A thorough check is performed to ensure that there are no remaining duplicates or missing values in the dataset.

# Checking for duplicates in each dataset.
sum(duplicated(spotify_data_cleaned))

3.4.2 Data Formatting

Column names are being standardized by converting them to lowercase to ensure consistency across datasets before merging. The clean_names() function from the janitor package is used for this purpose, as it automatically transforms column names into a consistent and clean format. This includes converting them to lowercase, removing special characters, and replacing spaces with underscores, improving readability and compatibility during analysis.

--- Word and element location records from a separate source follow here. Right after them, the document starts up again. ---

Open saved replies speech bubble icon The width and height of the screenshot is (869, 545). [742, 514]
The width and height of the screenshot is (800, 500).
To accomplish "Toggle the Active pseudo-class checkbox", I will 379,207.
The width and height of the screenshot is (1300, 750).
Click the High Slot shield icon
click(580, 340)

# Clean and check the column names
spotify_data_cleaned <- clean_names(spotify_data_cleaned)
colnames(spotify_data_cleaned)

3.4.3 Merging and Standardizing the Date Columns

Upon examining the dataset, it was observed that the date information is stored across three separate columns: released_year, released_month, and released_day. To streamline the analysis, these columns need to be merged into a single date column. This transformation simplifies the analysis process, enhances compatibility with data analysis libraries, and facilitates easier and more effective data visualization.

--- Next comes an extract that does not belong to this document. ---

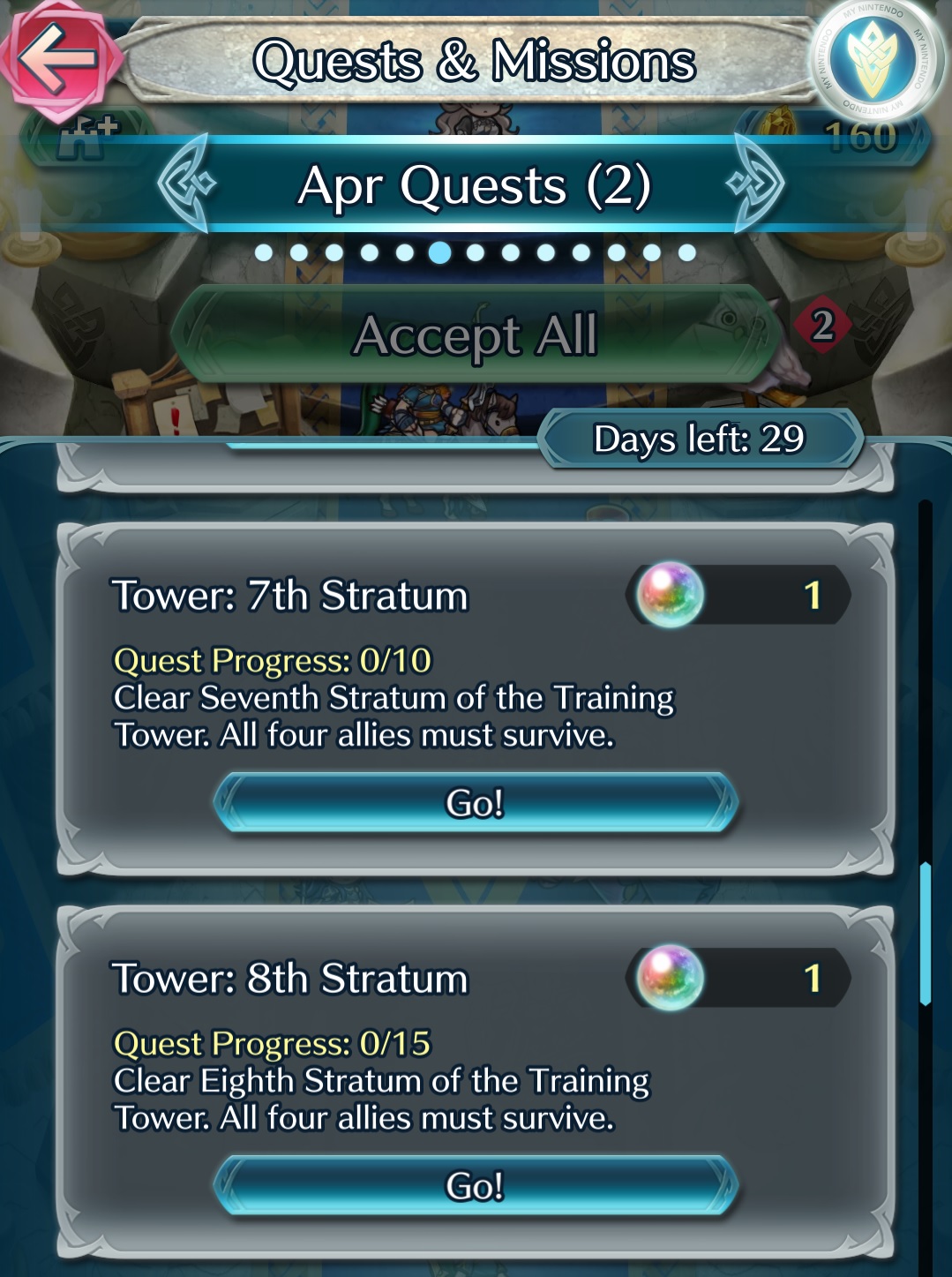Viewport: 952px width, 1277px height.
Task: Click the Accept All button
Action: (x=476, y=334)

# Create a single date column, then remove year, month, day columns
spoty <- spotify_data_cleaned %>%
mutate(date = as.Date(with(., sprintf("%04d-%02d-%02d",
released_year,
released_month, 
released_day)))) %>%
select(-released_year,
-released_month,
-released_day)

The released_year, released_month, and released_day columns were combined into a single string using the sprintf() function. This string was then converted into a proper Date object using the as.Date() function to standardize the date format for further analysis.

3.4.4 Cleaning and Converting Character Columns to Numeric or Integer Values

In order for the analysis to function properly, it is necessary for some character columns to be converted to numeric value. This conversion must be completed to ensure that the data is processed correctly and without errors, allowing the analysis to proceed as intended. Since a different problem is associated with each column, each one is discussed separately.

# Clean and convert 'streams' column to numeric values.
spoty<- spoty[grepl("^[0-9]+$", spoty$streams), ]
spoty$streams <- gsub("[^0-9]", "", spoty$streams)
spoty$streams[spoty$streams == "" | is.na(spoty$streams)] <- 0
# Converted to numeric due to 32-bit integer limitations.
spoty$streams <- as.numeric(spoty$streams)

# Clean and convert 'in_shazam_charts' column to integers.
spoty$in_shazam_charts <- gsub("[^0-9]", "", spoty$in_shazam_charts)
spoty$in_shazam_charts[spoty$in_shazam_charts == "" |
    is.na(spoty$in_shazam_charts)] <- 0
spoty$in_shazam_charts <- as.integer(spoty$in_shazam_charts)

# Clean and convert 'in_deezer_playlists' column to integers.
spoty$in_deezer_playlists <- gsub("[^0-9]", "", spoty$in_deezer_playlists)
spoty$in_deezer_playlists[spoty$in_deezer_playlists == "" |
    is.na(spoty$in_deezer_playlists)] <- 0
spoty$in_deezer_playlists <- as.integer(spoty$in_deezer_playlists)

# Check the final result
str(spoty)

4. Analyze and Share Phase

The top-streamed songs of 2023 on Spotify will be analyzed to explore how these insights can guide Spotify’s marketing strategy.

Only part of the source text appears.